Aim A:
From the NFS patch thread below, copy the passage starting with "On Wed, 2009-10-14 at 15:09" and going on through "to be fixed.".
Aim B:
In the NFS patch thread below, what does the correction say has been destroyed by the time nfs41_sequence_done is called?
Aim C:
Write the next part of the NFS patch thread that appears below, picking up right after its final sentence.

Selected passage:
2009-10-14 22:19:12

by Trond Myklebust

[permalink] [raw]
Subject: Re: [pnfs] [PATCH 1/1] nfs41: resolve some race conditions with queued SEQUENCE operations when unmounting

On Wed, 2009-10-14 at 15:09 -0700, Alexandros Batsakis wrote:
> On Wed, Oct 14, 2009 at 2:57 PM, Trond Myklebust
> <[email protected]> wrote:
> > On Wed, 2009-10-14 at 17:53 -0400, Trond Myklebust wrote:
> >> On Wed, 2009-10-14 at 14:50 -0700, Alexandros Batsakis wrote:
> >> > a) nfs41_sequence_done() called after destroy_session() that leads to
> >> > a NULL pointer dereference
> >> > b) a BADSESSION reply to a sequence operation triggers a
> >> > reset_session() at the same time with destroy_session() (called by
> >> > umount) that leads to another NULL pointer dereference.
> >>
> >> This would mean that nfs41_sequence_done is being called _after_ the
> >> nfs_client (and hence the session) has been destroyed. That sounds like
> >> the real bug that needs to be fixed.
> >
> > Correction: it means that nfs41_sequence_done is being called after the
> > superblock that "owns" those rpc calls has been destroyed. (Which is a
> > bug... :-))

Data:
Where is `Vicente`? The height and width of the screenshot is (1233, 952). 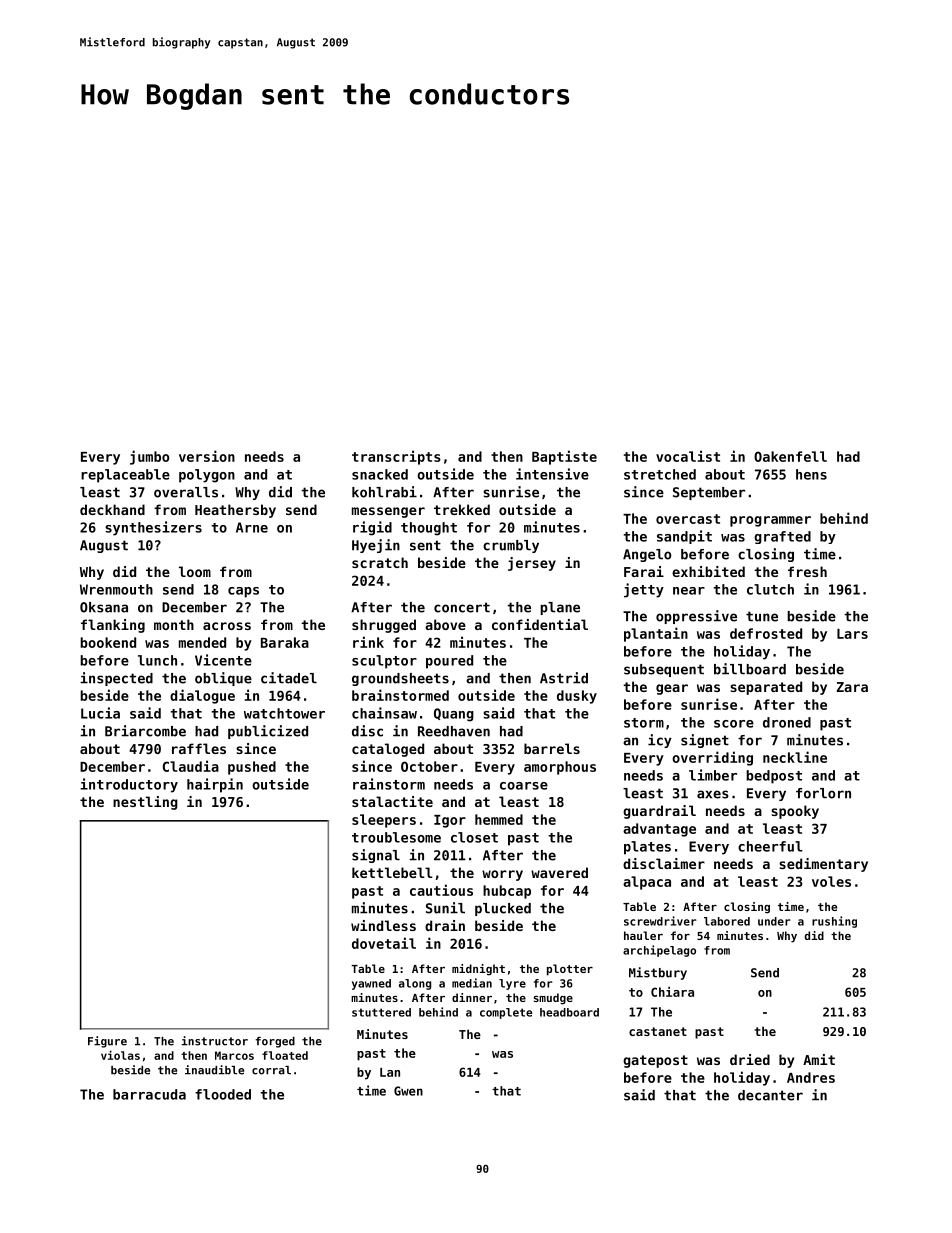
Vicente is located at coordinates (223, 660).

...

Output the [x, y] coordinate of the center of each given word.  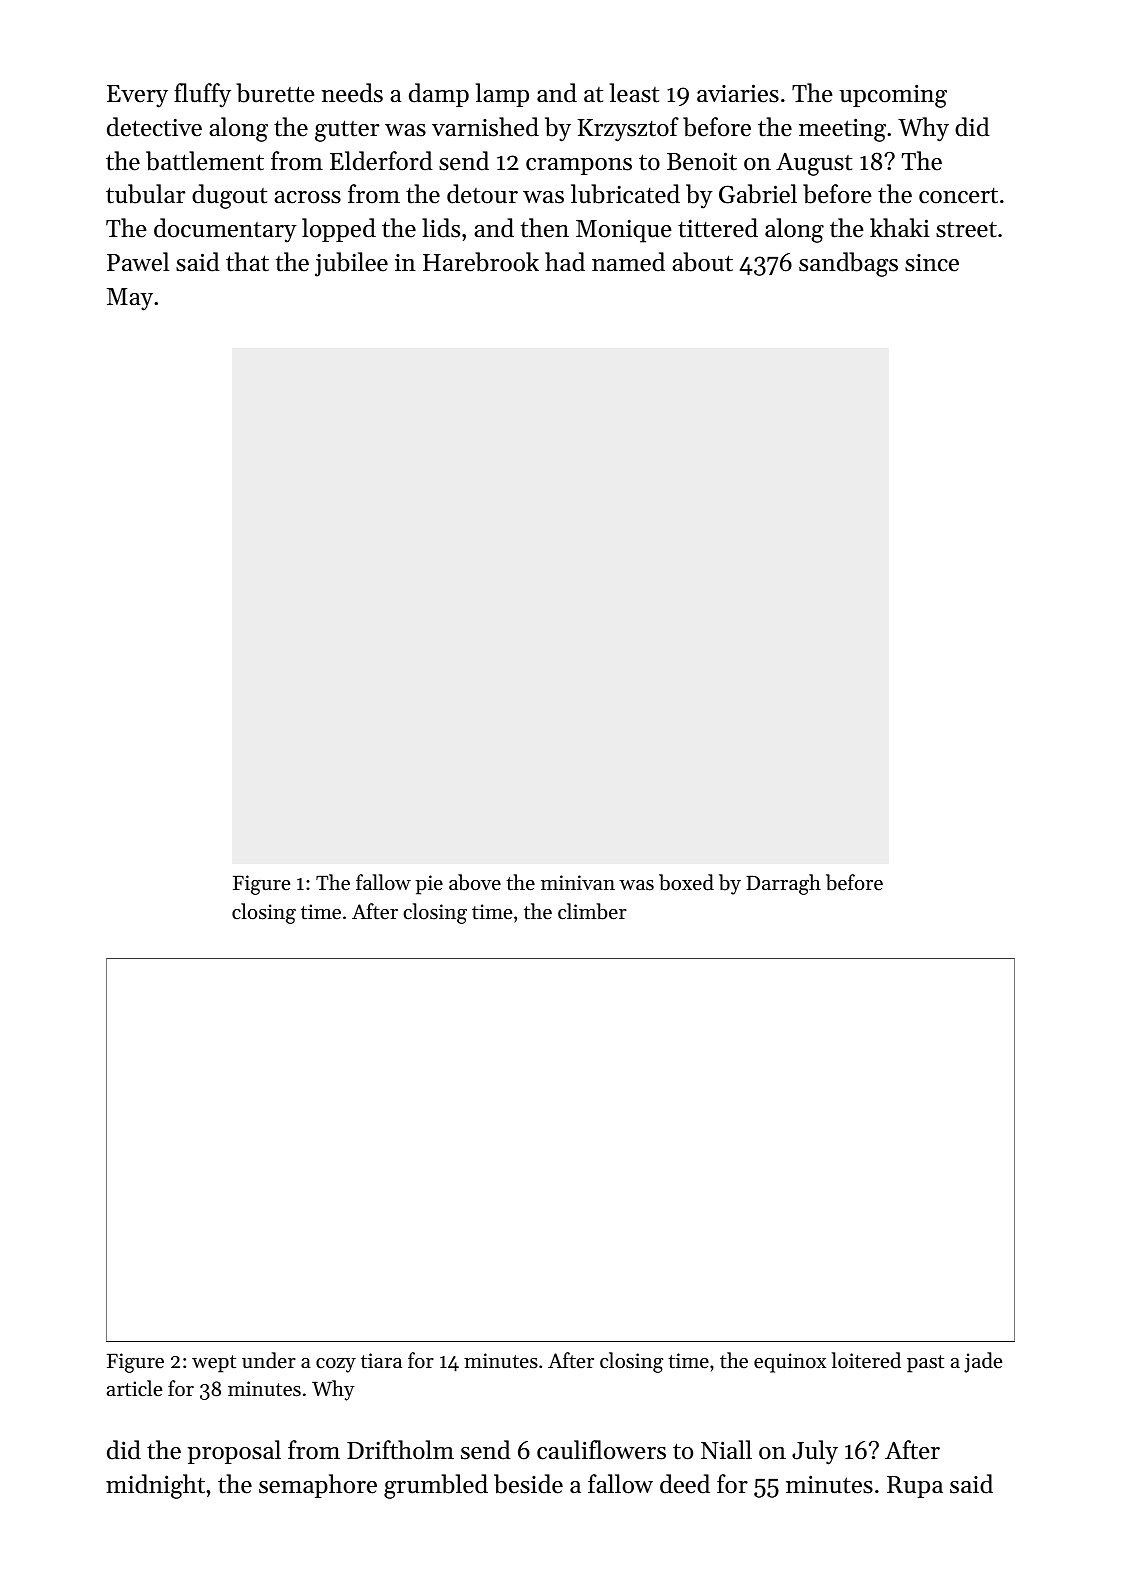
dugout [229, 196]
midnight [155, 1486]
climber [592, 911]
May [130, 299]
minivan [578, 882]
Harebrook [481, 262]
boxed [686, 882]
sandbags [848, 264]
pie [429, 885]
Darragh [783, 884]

==

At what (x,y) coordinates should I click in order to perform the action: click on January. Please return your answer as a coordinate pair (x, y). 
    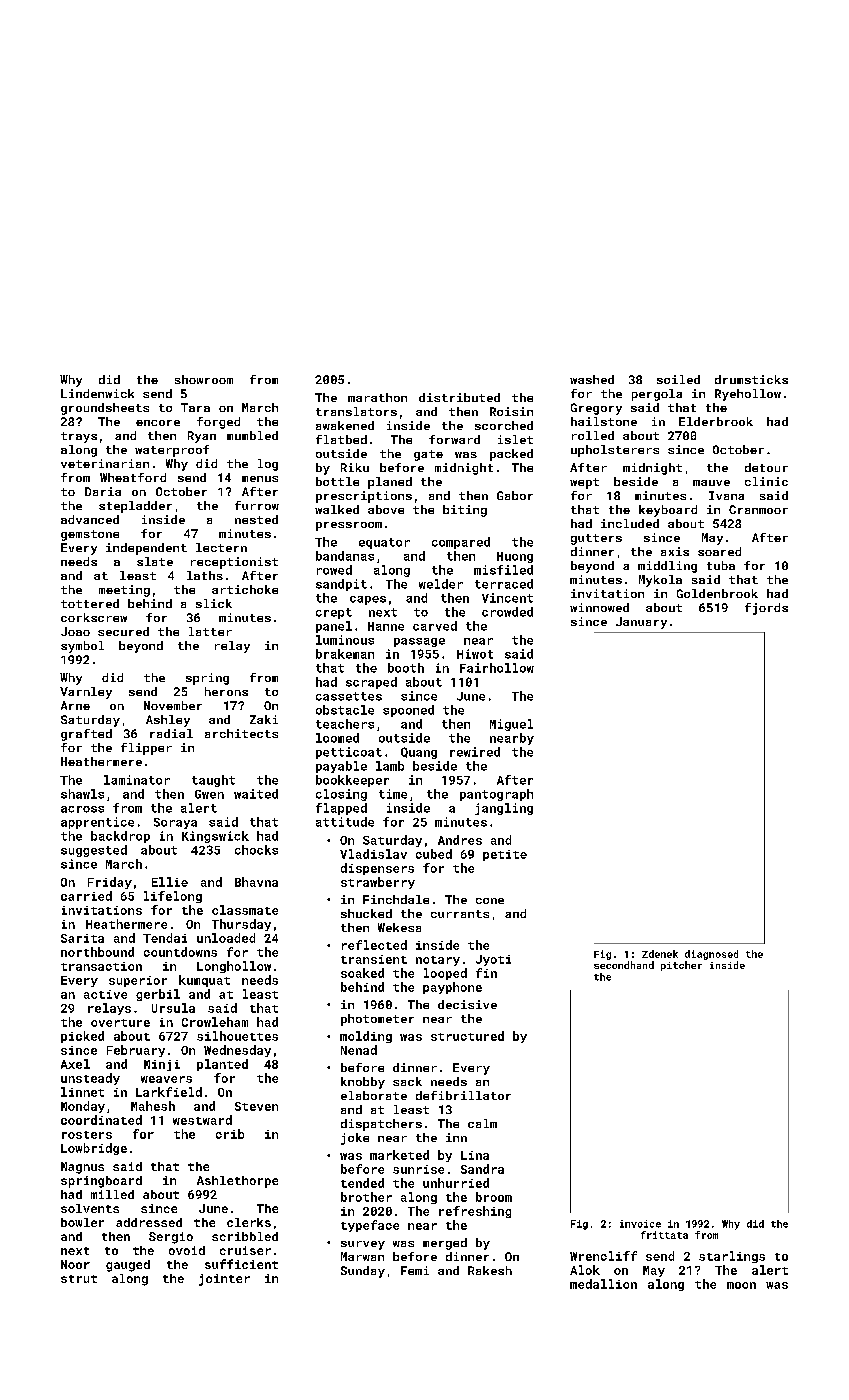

Task result A:
On Wed, 2009-10-14 at 15:09 -0700, Alexandros Batsakis wrote:
> On Wed, Oct 14, 2009 at 2:57 PM, Trond Myklebust
> <[email protected]> wrote:
> > On Wed, 2009-10-14 at 17:53 -0400, Trond Myklebust wrote:
> >> On Wed, 2009-10-14 at 14:50 -0700, Alexandros Batsakis wrote:
> >> > a) nfs41_sequence_done() called after destroy_session() that leads to
> >> > a NULL pointer dereference
> >> > b) a BADSESSION reply to a sequence operation triggers a
> >> > reset_session() at the same time with destroy_session() (called by
> >> > umount) that leads to another NULL pointer dereference.
> >>
> >> This would mean that nfs41_sequence_done is being called _after_ the
> >> nfs_client (and hence the session) has been destroyed. That sounds like
> >> the real bug that needs to be fixed.

Task result B:
The superblock that "owns" those rpc calls.

Task result C:
> >
>
> Agreed. FWIW and from a conceptual point of view, the patch above is a
> bit orthogonal to that as it deals with the problem within the session
> scope. It treats the umount just as a session destroyer that happens
> to always destroy the super-block in the current
> one-session-per-client implementation. The latter may change, but the
> patch will remain relevant (obviously with few adjustments).

I completely disagree. If your code may end up starting the state
manager after the nfs_client is destroyed, then you _will_ corrupt
significant swathes of memory.

> Anyway, as long as we fix the bug I am happy :)

I don't think you have...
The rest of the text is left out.